Instead of demanding the U.S. open its borders to whomever, whenever, the Pope implored, "this challenge demands the attention of the entire international community so that new forms of legal and secure migration may be adopted."
We live during a time when our senses are overloaded and our attention spans for other people's problems can be short. But the situation at our borders is about people we have a responsibility to as fellow human beings in a country that has much, even as we aren't always good stewards of the gifts.
We're talking about people who see -- or were told -- their recourse for hope in their lives was coming here. At the very least, we can show them love, which is not a government program or political platform. It is the people of Sacred Heart parish and the Archdiocese of Chicago and Americans opening their homes to help give a brother or sister a place to feel safe.
=====
_Task item_
Condense the paragraph beginning "We're talking about people" from the passage on migration into a short bulleted list that keeps its main points.

_Dataset content_
=====
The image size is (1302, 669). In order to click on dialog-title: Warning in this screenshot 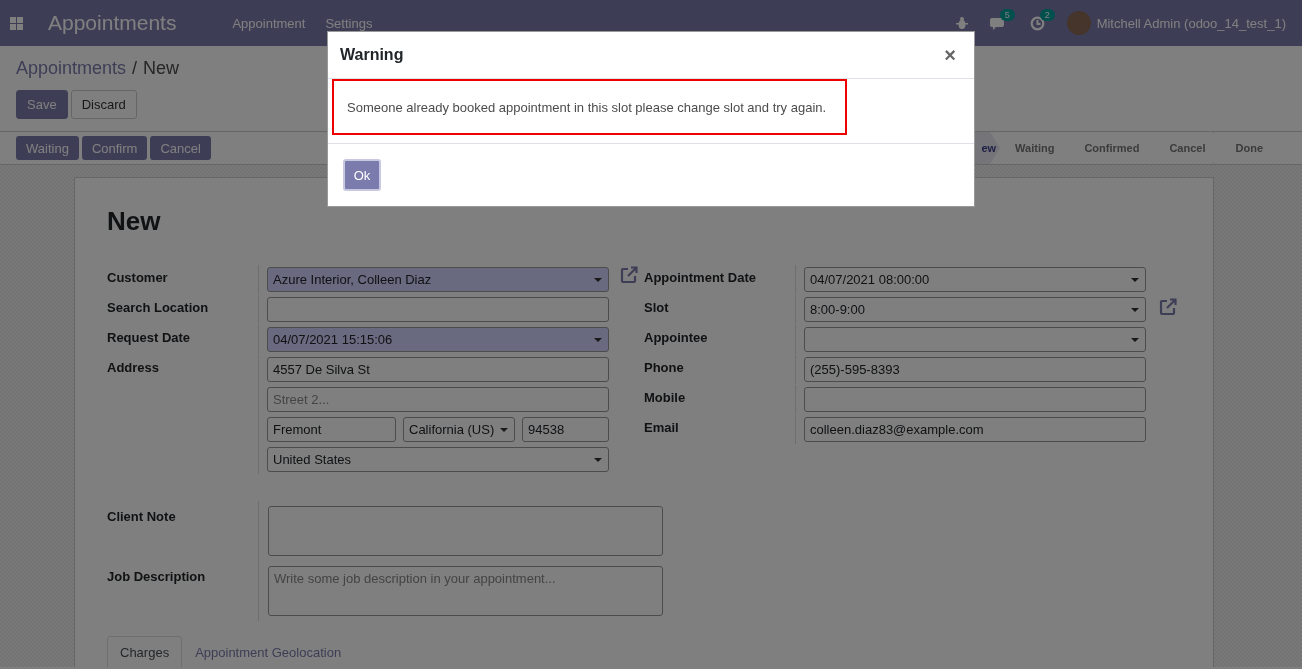, I will do `click(372, 55)`. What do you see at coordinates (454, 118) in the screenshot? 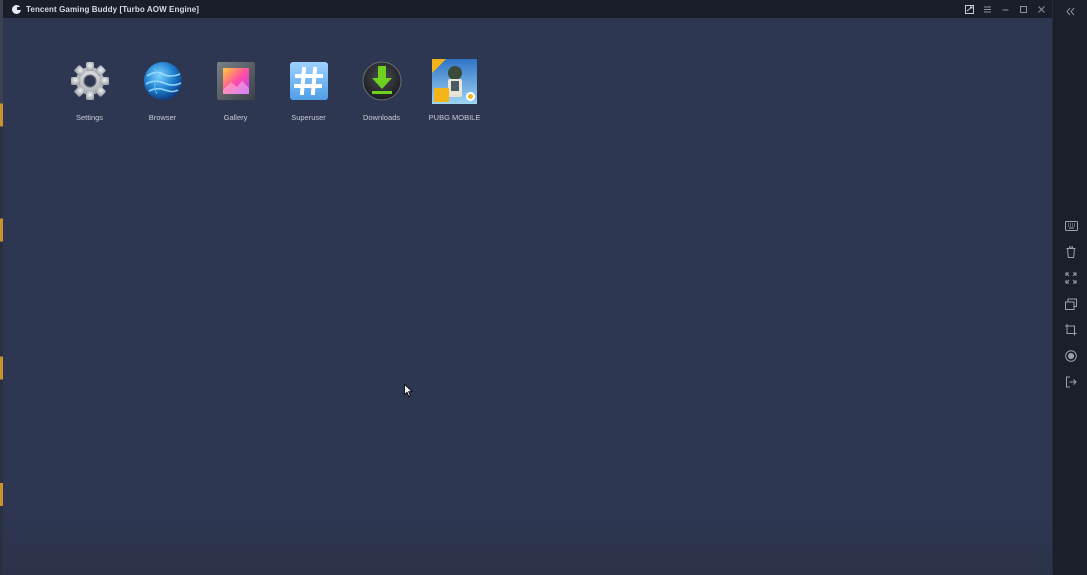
=====
_Output for this exercise_
- The people at issue saw, or were told, that coming here was their recourse for hope in their lives.
- At the very least, we can show them love.
- That love is not a government program or political platform.
- It is the people of Sacred Heart parish, the Archdiocese of Chicago, and Americans opening their homes so a brother or sister has a place to feel safe.